Dr Mamadi Kaba, président pour la Ligue pour les Droits et la Démocratie en Afrique (LIDA)

Depuis quelques jours, on assiste à une véritable chasse aux opposants en Guinée. Déjà, plusieurs leaders de l’Union des forces démocratiques de Guinée (principale formation politique d’opposition au régime Alpha Condé) et de l’Alliance nationale pour l’alternance et la démocratie (ANAD) sont détenus à Direction centrale de la police judiciaire (DPJ) à Conakry. Et, ces arrestations (qui ont tout l’air d’un règlement de compte politique orchestré par le pouvoir d’Alpha Condé) inquiètent le président de la Ligue pour les Droits et la Démocratie en Afrique (LIDA).

Dans un entretien accordé à un journaliste de Guineematin.com hier, vendredi 13 novembre 2020, Dr Mamadi Kaba a appelé à la fin de ces « arrestations arbitraires ». Ce défenseur des droits de l’Homme assure que la Guinée marche constamment sur des œufs et alerte sur le risque que notre pays, la République de Guinée franchisse le rubicond.

Selon l’ancien président de l’Institution Nationale Indépendante des Droits Humains (INIDH), ces arrestations qui s’opèrent actuellement en Guinée ne sont pas de nature à apaiser la crise qui frappe le pays depuis la tenue de la présidentielle du 18 octobre dernier.

« Nous sommes très inquiets, très préoccupés par la situation.

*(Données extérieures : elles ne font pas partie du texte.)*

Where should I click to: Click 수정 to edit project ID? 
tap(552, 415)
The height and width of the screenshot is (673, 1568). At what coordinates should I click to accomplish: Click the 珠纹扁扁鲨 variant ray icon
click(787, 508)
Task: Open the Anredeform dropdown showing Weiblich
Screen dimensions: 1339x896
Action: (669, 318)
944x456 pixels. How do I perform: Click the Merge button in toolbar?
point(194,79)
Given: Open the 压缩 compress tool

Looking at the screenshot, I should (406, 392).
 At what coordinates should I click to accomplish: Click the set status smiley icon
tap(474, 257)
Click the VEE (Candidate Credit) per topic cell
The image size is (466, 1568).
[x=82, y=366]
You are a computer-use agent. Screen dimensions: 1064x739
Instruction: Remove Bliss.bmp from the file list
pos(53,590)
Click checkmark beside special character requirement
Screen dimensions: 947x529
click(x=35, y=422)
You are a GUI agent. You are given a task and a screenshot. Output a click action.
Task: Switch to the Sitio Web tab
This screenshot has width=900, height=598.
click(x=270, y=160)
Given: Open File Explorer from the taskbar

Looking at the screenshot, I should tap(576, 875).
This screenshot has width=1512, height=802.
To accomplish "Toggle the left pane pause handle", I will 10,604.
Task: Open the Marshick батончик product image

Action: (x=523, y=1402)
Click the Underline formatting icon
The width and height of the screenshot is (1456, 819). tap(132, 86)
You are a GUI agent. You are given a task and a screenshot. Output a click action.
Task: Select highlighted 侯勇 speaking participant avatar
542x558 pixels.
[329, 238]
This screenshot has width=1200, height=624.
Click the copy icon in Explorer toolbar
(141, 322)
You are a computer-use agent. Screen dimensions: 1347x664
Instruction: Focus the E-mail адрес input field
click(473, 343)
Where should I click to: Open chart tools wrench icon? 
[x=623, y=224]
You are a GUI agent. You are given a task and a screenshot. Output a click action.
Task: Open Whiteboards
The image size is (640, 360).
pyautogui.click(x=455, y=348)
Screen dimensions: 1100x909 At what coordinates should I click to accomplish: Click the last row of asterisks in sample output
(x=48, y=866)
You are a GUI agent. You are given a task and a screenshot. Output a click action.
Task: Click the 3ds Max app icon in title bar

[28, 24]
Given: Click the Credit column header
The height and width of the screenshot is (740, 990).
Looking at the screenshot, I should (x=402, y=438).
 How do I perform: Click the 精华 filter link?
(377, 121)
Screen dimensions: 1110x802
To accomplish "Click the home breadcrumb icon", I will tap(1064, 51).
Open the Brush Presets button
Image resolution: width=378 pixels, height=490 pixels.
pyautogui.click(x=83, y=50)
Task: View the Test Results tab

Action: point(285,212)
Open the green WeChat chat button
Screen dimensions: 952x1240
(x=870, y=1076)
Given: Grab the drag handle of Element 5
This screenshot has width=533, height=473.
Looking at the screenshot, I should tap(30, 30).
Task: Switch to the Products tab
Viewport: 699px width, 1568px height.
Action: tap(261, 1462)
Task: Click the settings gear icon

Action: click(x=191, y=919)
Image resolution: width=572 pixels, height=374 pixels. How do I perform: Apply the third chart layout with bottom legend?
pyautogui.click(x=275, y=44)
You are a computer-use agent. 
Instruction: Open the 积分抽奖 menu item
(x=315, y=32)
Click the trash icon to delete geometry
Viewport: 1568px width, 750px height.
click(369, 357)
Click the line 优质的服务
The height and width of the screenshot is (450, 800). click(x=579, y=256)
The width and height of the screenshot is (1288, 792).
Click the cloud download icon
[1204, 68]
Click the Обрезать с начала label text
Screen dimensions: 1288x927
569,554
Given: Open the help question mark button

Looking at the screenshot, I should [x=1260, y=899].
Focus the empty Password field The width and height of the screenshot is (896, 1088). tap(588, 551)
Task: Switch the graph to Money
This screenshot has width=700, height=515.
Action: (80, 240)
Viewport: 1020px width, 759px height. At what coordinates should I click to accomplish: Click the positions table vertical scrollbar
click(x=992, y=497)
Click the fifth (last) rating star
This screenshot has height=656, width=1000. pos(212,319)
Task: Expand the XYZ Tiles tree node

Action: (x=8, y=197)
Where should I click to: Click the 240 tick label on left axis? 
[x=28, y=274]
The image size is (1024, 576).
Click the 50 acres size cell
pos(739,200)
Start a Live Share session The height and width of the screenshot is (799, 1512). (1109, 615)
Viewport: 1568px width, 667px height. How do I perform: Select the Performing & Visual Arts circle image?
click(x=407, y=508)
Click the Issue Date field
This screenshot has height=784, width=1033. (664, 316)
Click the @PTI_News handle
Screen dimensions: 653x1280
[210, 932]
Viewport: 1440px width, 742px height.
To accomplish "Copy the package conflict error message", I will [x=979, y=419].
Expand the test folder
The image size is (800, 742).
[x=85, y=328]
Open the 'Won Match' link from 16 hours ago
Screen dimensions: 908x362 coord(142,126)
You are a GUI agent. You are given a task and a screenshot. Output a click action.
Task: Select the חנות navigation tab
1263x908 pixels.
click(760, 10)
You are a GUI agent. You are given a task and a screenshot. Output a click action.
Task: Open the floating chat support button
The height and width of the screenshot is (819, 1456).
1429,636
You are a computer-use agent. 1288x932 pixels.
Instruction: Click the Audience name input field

Depuis la fin des élections, nous courons le risque d’une crise post-électorale extrêmement grave. Et, je pense que ces arrestations qui sonnent comme une volonté d’intimidation ne sont pas de nature à apaiser le climat social. Nous avons besoin d’apaisement. Actuellement, tous les actes qui vont dans le sens de l’apaisement sont les bienvenus ; mais, tous les comportements qui jettent de l’huile sur le feu sont à bannir. Aujourd’hui, la situation est hautement sensible. Et, je pense qu’il est de la responsabilité de monsieur le président de la République de prendre sur lui, en tant que garant de l’unité nationale, de la paix civile, de travailler à l’apaisement, à créer les conditions d’un dialogue franc et sincère devant aboutir sur de véritables réformes ; je dirais même une véritable refondation de l’Etat guinéen afin de parvenir à consolider les acquis de la démocratie », a dit Dr Mamadi Kaba.

Pour éviter à la Guinée de « basculer dans l’inconnue », le président de la Ligue pour les Droits et la Démocratie en Afrique (LIDA) invite la justice guinéenne à éviter « une chasse aux sorcières ». Dr Mamadi Kaba sollicite aussi une implication plus sérieuse de la communauté internationale dans la situation actuelle du pays.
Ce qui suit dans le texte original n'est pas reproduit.